Ministers have been criticised by one of their own disabled advisers for their failure to produce a genuine disability employment strategy.
Liz Sayce, who produced a report on employment support for disabled people for the government three years ago, spoke out after the coalition published a report into its disability employment strategy, Disability Confident, which focuses on working with employers to remove barriers to employing disabled people.
In the report, ministers praise the government’s success in increasing the number of disabled people in employment by more than 250,000 in one year, through – they say – Department for Work and Pensions (DWP) programmes such as Work Choice and the troubled Access to Work scheme.
Sayce, chief executive of Disability Rights UK, welcomed the news that some disabled people had benefited as more jobs had become available in the wider economy, but she said that disabled people were “still overwhelmingly unemployed and under-employed”.
She said there was a need for “a true disability and employment strategy”.
Sayce called on DWP to stop forcing disabled people to take part in schemes like the Work Programme, which are “failing disabled people”; invest in more personalised support; provide employers with “good, timely advice when they need it”; and force large employers to report on their own disability employment rates.
She also called for more of the successful peer support and mentoring schemes being run by user-led organisations, “because there is nothing so powerful as hearing from someone who has been in the same position as you and is now working”.

> _Record extracts_
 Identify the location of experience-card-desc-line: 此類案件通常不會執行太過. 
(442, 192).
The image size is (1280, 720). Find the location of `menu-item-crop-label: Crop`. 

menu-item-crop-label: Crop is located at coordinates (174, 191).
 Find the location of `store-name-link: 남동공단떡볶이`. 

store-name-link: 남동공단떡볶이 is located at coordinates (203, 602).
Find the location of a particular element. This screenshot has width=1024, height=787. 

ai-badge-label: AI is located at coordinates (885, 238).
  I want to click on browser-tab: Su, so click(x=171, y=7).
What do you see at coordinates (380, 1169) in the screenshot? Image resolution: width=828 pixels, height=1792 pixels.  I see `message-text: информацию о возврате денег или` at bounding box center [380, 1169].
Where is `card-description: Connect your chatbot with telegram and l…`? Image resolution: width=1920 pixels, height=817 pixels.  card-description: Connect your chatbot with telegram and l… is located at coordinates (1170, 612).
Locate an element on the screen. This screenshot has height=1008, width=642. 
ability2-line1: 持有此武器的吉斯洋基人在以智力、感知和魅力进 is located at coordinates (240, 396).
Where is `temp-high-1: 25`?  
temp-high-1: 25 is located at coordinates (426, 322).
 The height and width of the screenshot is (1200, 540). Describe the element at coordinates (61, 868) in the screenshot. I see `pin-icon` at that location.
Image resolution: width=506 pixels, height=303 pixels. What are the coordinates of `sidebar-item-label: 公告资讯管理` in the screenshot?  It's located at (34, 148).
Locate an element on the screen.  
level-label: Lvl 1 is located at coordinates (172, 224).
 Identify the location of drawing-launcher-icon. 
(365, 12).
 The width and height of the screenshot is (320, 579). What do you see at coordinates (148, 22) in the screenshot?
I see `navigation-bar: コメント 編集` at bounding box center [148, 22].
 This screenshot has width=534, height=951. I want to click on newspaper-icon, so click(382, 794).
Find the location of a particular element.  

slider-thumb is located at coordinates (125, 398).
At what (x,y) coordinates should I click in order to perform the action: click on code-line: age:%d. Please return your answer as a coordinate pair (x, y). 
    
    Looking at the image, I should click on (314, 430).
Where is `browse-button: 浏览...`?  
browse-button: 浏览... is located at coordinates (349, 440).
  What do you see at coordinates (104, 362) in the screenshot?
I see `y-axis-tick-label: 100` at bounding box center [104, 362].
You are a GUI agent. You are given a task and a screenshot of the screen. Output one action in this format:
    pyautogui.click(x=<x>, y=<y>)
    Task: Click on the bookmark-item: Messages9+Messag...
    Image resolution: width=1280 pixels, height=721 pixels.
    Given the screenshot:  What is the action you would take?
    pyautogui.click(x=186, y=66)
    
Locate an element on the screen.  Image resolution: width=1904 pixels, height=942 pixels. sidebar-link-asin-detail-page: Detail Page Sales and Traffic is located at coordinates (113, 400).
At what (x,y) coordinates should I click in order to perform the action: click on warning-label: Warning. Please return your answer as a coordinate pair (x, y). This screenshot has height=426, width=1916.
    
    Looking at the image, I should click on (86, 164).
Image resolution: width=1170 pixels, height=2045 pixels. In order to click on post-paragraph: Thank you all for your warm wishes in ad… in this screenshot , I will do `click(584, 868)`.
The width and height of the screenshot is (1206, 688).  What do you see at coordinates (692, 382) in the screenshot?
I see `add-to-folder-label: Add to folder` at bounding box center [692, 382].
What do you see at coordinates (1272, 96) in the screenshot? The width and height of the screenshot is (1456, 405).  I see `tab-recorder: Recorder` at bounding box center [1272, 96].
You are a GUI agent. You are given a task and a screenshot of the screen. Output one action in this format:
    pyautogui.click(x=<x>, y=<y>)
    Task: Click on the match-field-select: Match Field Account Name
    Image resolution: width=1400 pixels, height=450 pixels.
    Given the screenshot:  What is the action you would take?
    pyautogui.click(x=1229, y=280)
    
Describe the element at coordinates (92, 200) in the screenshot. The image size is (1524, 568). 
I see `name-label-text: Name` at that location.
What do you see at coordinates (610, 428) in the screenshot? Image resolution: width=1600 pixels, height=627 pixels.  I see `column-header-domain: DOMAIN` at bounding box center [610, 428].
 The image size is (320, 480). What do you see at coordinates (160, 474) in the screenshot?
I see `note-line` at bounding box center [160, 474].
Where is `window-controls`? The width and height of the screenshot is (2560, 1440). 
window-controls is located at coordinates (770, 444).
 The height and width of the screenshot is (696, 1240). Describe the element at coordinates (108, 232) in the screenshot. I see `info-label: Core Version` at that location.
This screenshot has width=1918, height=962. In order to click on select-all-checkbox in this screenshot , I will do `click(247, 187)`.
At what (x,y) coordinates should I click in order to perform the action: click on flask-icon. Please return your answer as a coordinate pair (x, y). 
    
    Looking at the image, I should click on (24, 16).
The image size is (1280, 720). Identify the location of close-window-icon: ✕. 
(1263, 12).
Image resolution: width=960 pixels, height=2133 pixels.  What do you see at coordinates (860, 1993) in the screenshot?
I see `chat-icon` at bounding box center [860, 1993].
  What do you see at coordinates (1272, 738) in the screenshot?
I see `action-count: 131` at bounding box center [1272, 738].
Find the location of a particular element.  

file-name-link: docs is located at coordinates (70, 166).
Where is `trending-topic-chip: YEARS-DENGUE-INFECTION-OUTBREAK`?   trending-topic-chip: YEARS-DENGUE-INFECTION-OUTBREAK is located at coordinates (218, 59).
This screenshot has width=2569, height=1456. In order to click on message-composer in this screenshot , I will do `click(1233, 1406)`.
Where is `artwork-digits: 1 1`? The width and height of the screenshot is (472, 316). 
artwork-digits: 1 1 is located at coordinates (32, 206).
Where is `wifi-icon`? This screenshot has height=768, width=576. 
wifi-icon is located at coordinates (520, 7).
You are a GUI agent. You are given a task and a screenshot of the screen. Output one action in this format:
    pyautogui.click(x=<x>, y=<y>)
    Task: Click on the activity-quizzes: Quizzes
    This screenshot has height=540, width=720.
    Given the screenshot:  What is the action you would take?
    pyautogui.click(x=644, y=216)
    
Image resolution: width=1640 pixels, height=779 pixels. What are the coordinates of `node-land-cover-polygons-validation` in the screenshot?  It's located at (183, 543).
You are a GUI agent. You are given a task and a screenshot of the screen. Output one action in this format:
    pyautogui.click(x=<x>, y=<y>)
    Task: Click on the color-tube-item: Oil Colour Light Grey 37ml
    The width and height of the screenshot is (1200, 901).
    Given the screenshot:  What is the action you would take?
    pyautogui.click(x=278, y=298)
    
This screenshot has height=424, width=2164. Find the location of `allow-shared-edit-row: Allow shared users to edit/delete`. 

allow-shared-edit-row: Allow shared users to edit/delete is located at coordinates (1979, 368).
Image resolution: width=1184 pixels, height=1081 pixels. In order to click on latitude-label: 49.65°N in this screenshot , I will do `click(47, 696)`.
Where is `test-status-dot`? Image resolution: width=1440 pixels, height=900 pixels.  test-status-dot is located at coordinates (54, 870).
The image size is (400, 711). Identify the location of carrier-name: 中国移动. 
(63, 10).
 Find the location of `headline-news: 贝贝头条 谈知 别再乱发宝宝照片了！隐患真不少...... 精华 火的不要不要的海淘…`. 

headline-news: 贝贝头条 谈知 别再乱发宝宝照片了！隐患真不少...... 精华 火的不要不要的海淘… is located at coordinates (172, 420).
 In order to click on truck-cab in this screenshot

> _Required actions_
1. In the article on the disability employment strategy, list each action that the sentence beginning "Sayce called on DWP" urges DWP to take.
2. Return the article on the disability employment strategy verbatim, everything from "In the report, ministers" down to "to Work scheme.".

> _Exercise solutions_
1.
- Stop forcing disabled people to take part in schemes like the Work Programme, which are "failing disabled people"
- Invest in more personalised support
- Provide employers with "good, timely advice when they need it"
- Force large employers to report on their own disability employment rates

2.
In the report, ministers praise the government’s success in increasing the number of disabled people in employment by more than 250,000 in one year, through – they say – Department for Work and Pensions (DWP) programmes such as Work Choice and the troubled Access to Work scheme.